The growth in value of in-play clip and short-form highlights rights will outstrip the growth in value of live rights according to five-year projections by Two Circles.
Using its proprietary media-modelling techniques, the data-driven sports marketing agency projects the global sports media rights market will be worth $60.9 billion (€50.7bn) in 2024 – up from $48.2 billion in 2019, a five-year growth rate of 29 per cent.
During this period, the value of live rights will grow at a rate of 18.7 per cent to hit $49.1 billion in 2024. However, the agency projects in-play clips rights will grow at a rate of 76 per cent to hit $1.7 billion, while short-form highlights rights will grow by 101 per cent to hit $3.2 billion, across the same period.

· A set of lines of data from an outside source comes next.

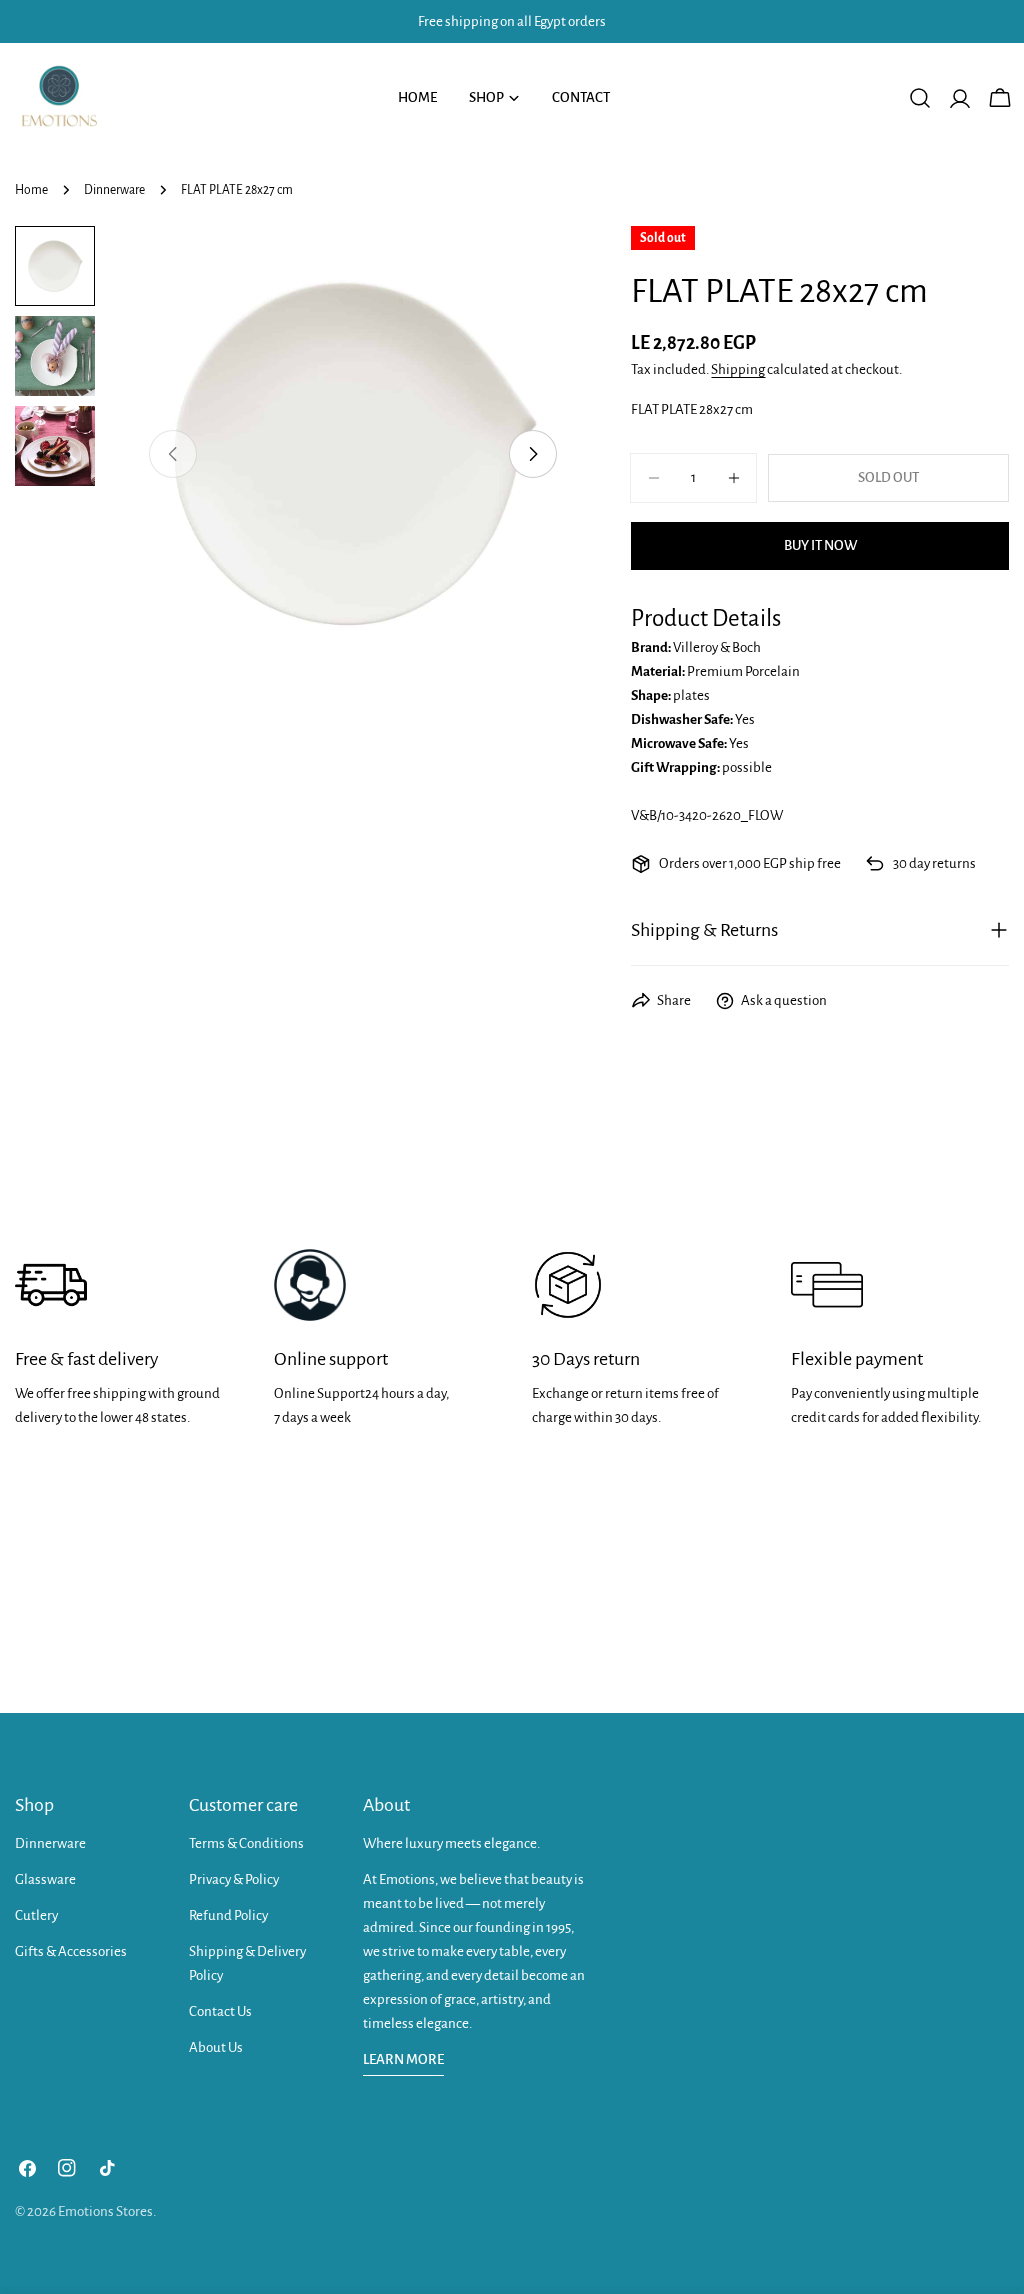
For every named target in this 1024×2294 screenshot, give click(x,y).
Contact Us (220, 2011)
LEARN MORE (403, 2059)
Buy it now (820, 545)
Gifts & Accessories (71, 1951)
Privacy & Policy (234, 1879)
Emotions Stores (105, 2211)
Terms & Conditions (246, 1843)
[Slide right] (533, 454)
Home (31, 190)
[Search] (920, 98)
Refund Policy (228, 1915)
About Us (216, 2047)
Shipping (738, 369)
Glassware (45, 1879)
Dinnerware (114, 190)
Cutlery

This growth is due to rights-holders capitalising on changes in media consumption habits to create and license new packages of short-form sports action. Though in 2019 live rights account for 86 per cent of the value received by rights-holders, according to Two Circles the average sports fan only consumes 55 per cent of their sports video content live – a proportion that is set to fall to 53 per cent in 2024.
Gareth Balch, Two Circles CEO, said: “Sport is the last bastion of live entertainment, as we see repeatedly through its ability to create moments that make the world stand still. As the world’s population and average wealth rises, live sport will continue to be a valuable entertainment platform that people will pay to watch, and brands pay to advertise around. However, sports fans want to complement live viewing with content they can watch on-demand in a format that suits their day-to-day lives, or see the key moments of action as they happen if they cannot commit to an entire live game. There is huge unrealised commercial value here, which rights-holders are beginning to capitalise on through new content packages and evolved relationships with media partners.”
Recent deals that demonstrate the growing value of clips and short-form highlights rights include the ICC’s new four-year partnership with Facebook, which has seen the social media platform become world cricket governing body’s exclusive digital content rights partner, a deal worth a reported $100 million. Across CWC19, the ICC drew 4.6 billion views for its short-form digital content across owned channels and licensee partner channels.